Saved entries:
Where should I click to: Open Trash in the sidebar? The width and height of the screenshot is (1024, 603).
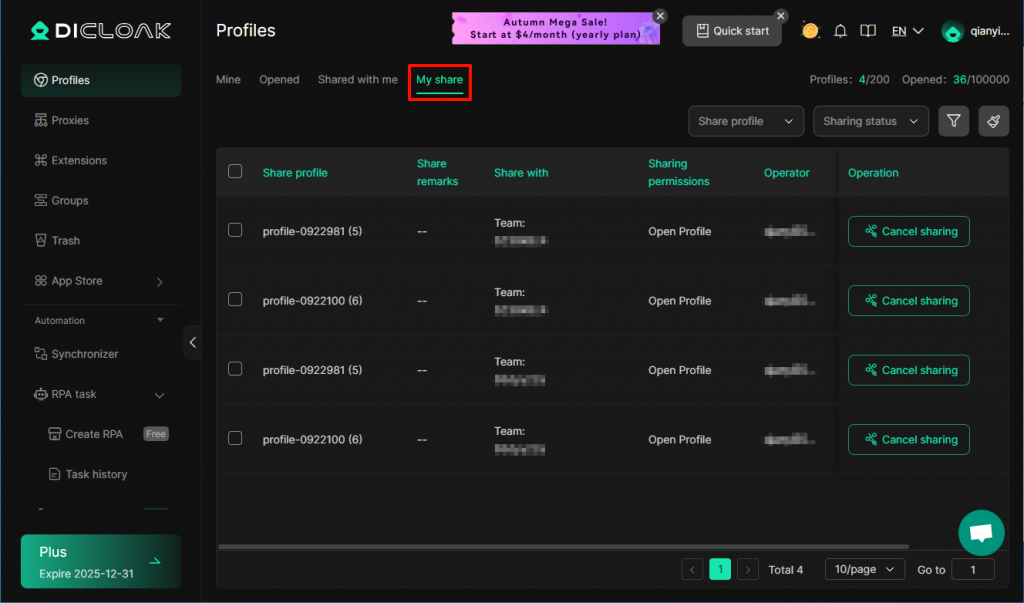point(66,241)
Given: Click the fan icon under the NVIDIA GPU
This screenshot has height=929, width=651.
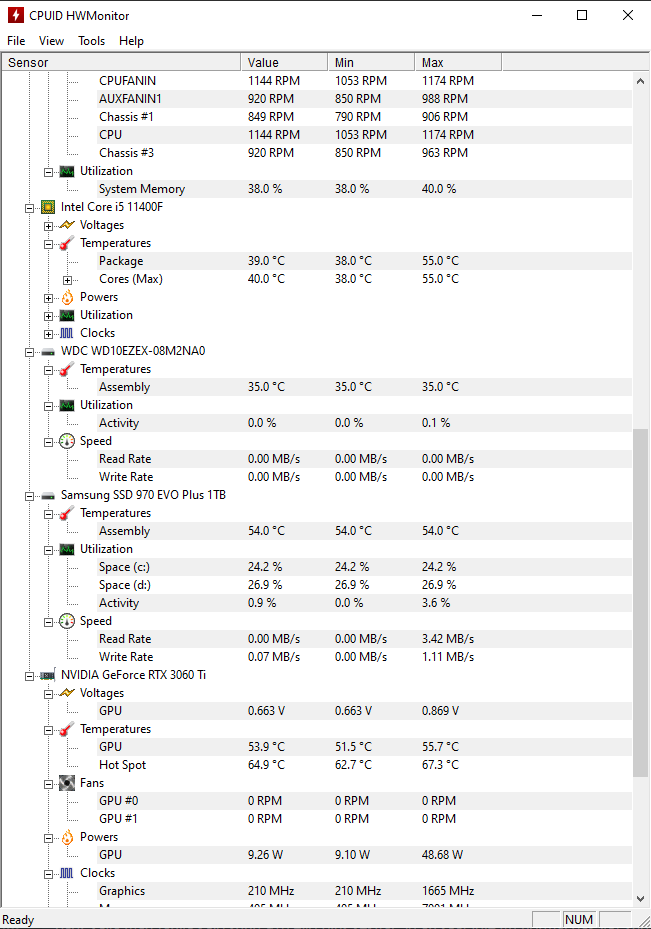Looking at the screenshot, I should pos(67,783).
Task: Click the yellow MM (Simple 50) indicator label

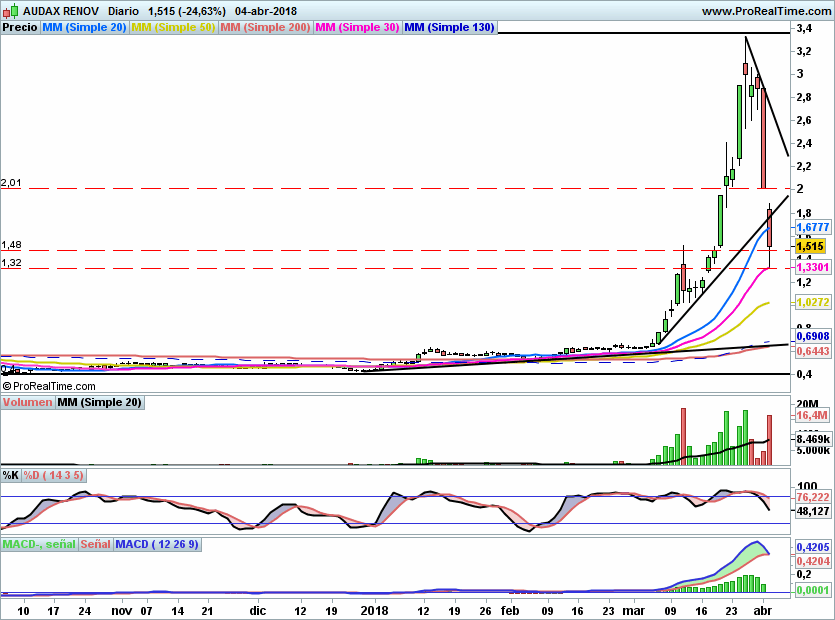Action: click(x=173, y=28)
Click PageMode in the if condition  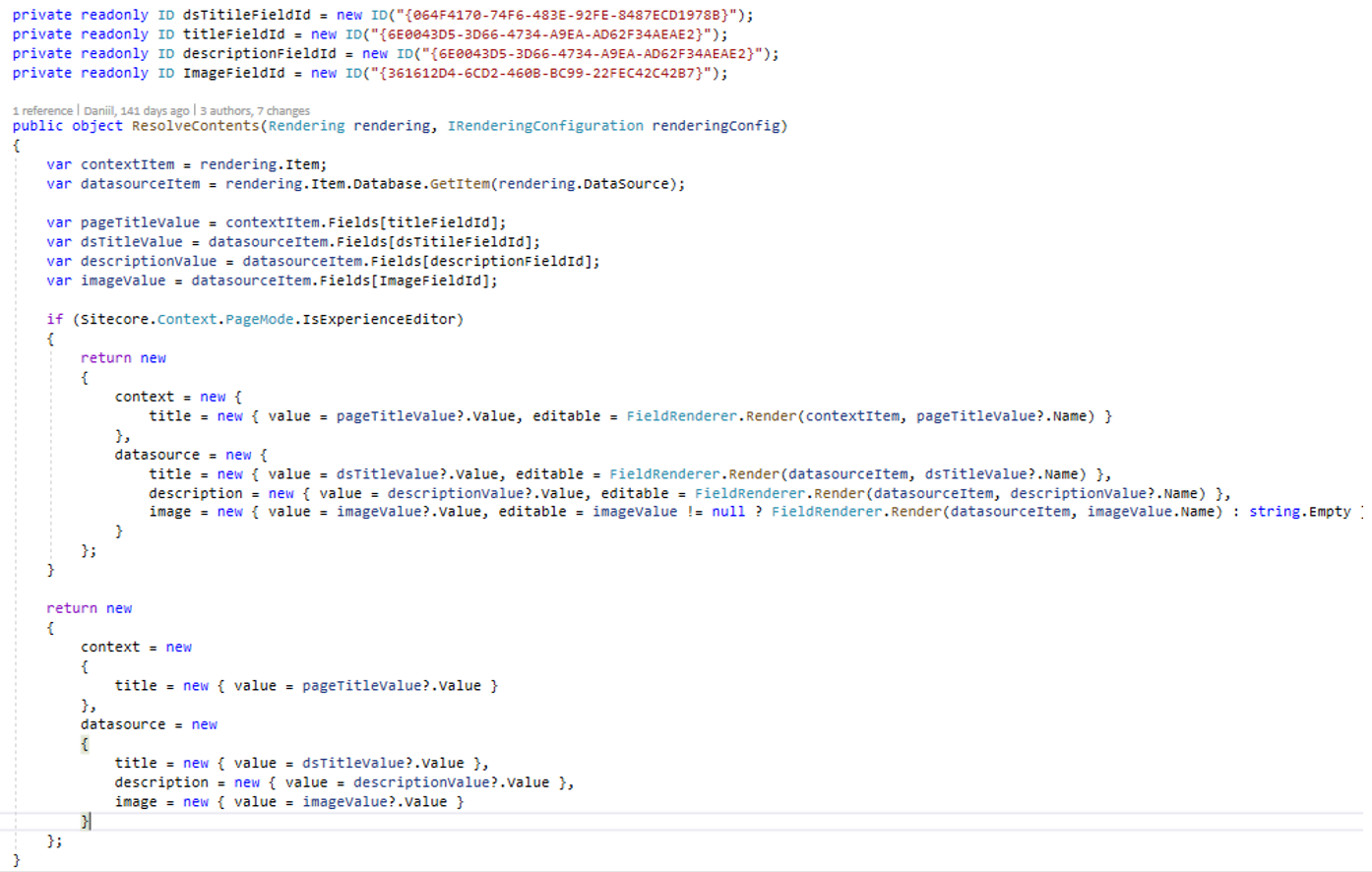258,320
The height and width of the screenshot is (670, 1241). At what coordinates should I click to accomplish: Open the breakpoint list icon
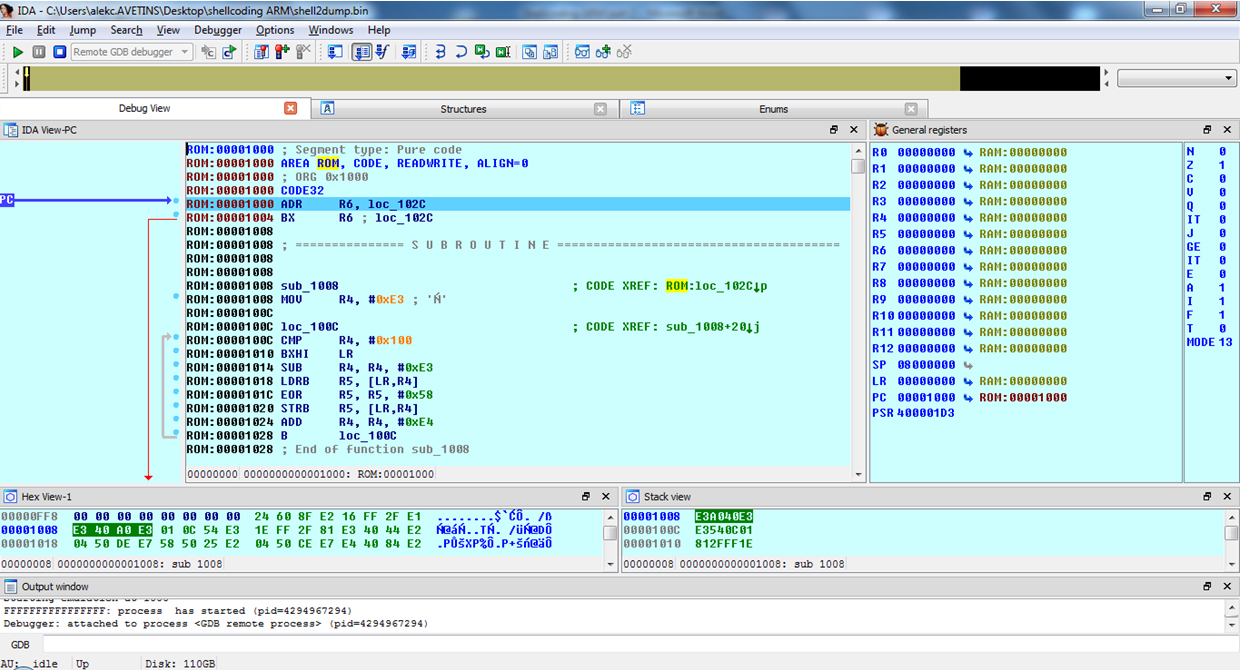(x=260, y=52)
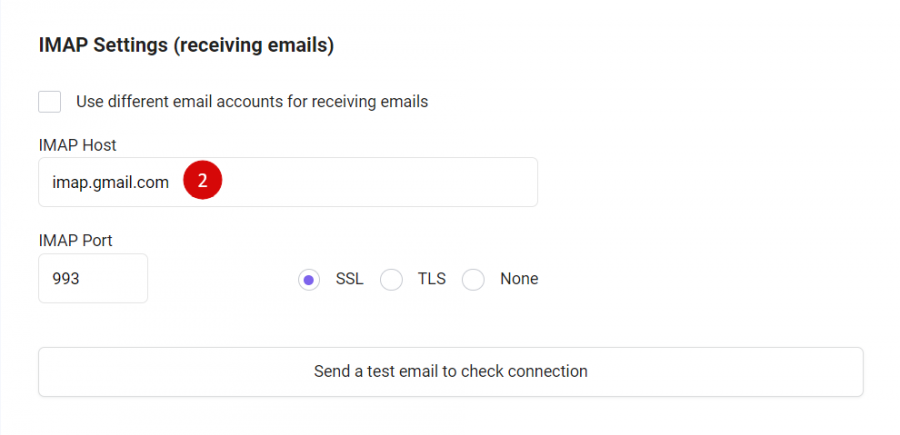Image resolution: width=900 pixels, height=435 pixels.
Task: Click the None text label
Action: click(x=519, y=279)
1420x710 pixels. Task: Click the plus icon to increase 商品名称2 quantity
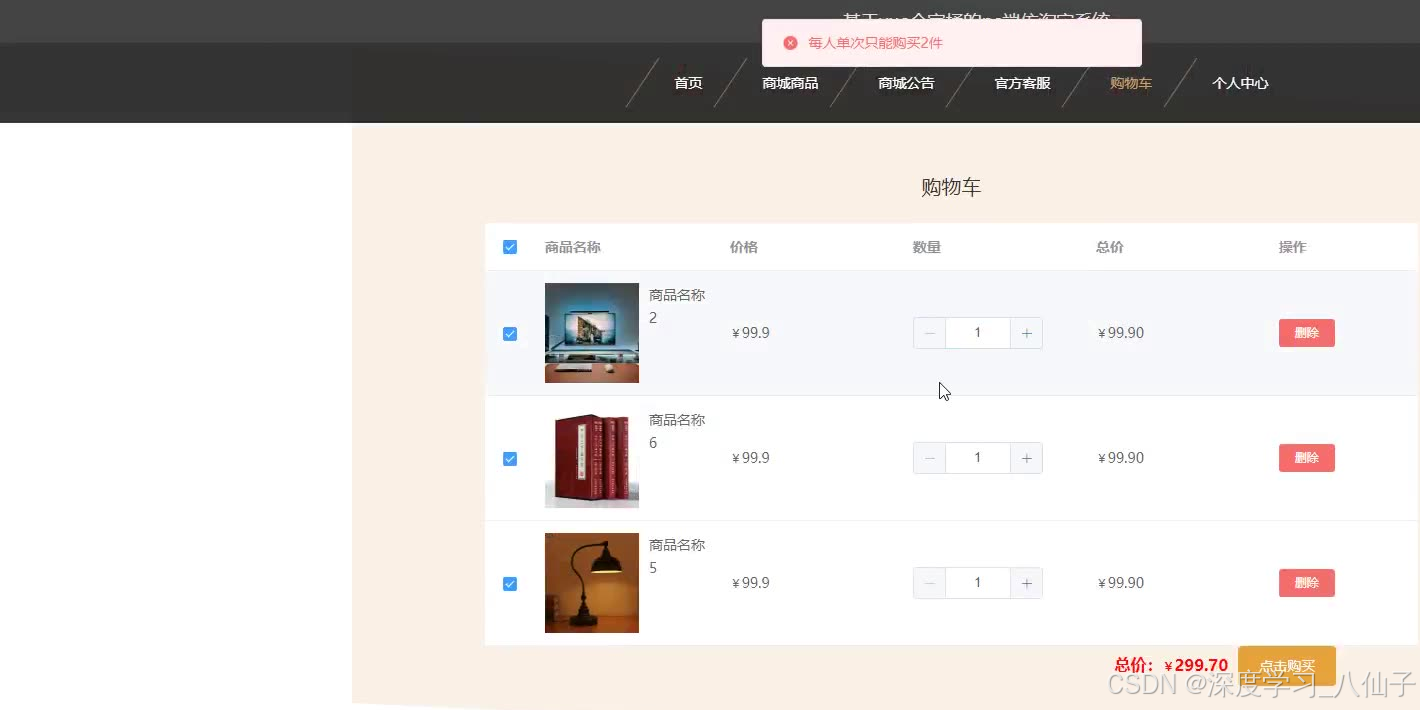1026,333
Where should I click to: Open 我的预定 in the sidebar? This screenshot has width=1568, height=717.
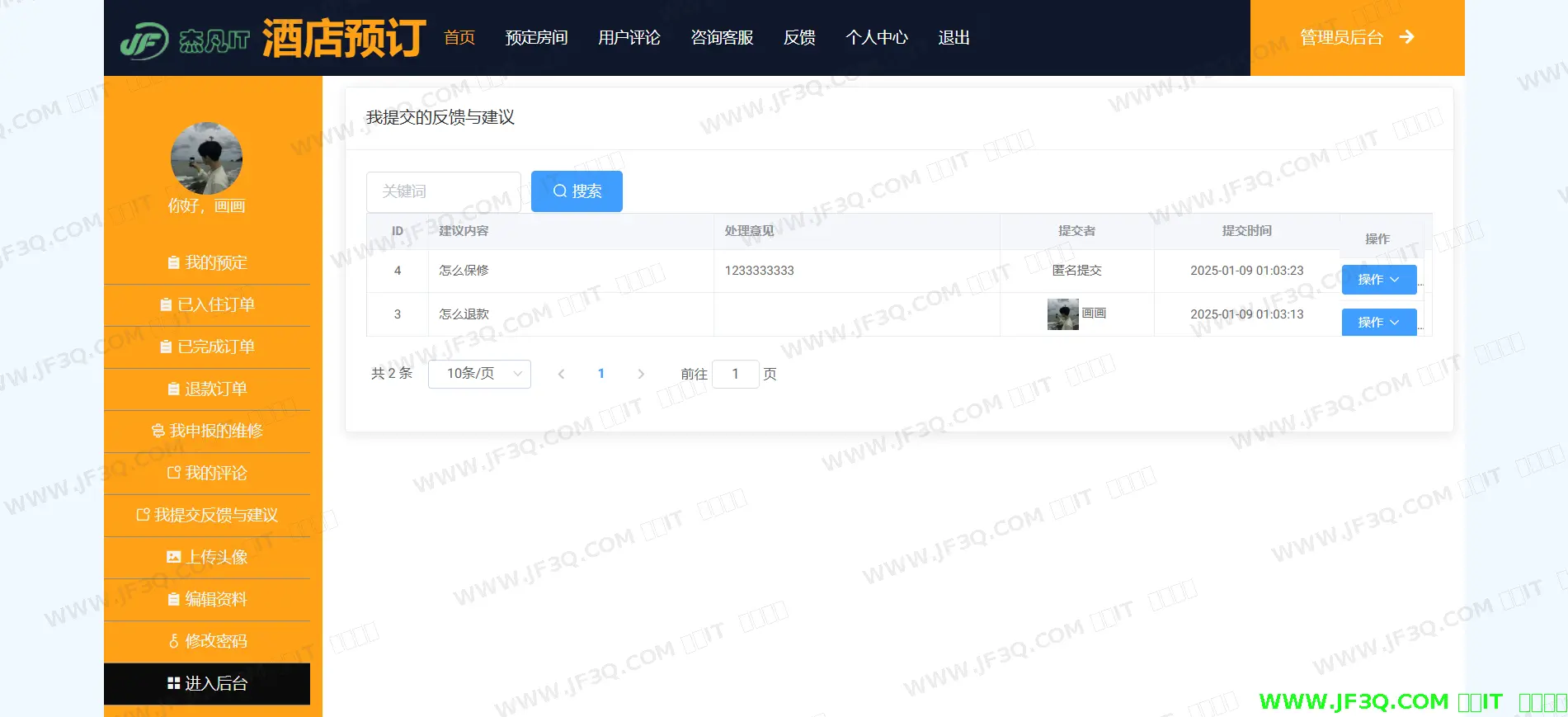pos(207,263)
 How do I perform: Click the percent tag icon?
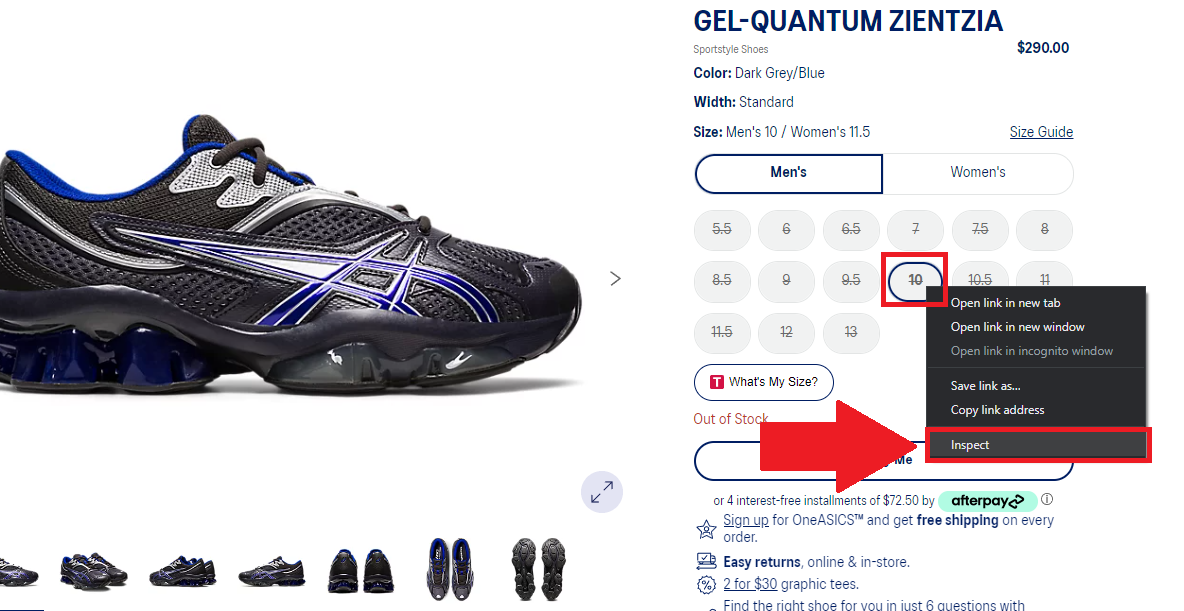706,584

--- WHAT IS BEING ASKED ---
Begin the copy at the line containing "1420x710 pixels. Task: Click" and end it at the last line of the records; transcribe exactly and exclude pictures.

--- REPLY ---
1420x710 pixels. Task: Click the plus icon to increase 商品名称2 quantity
1026,333
Where should I click to: Open 我的预定 in the sidebar? This screenshot has width=1568, height=717.
pos(207,263)
 How do I perform: Click the percent tag icon?
706,584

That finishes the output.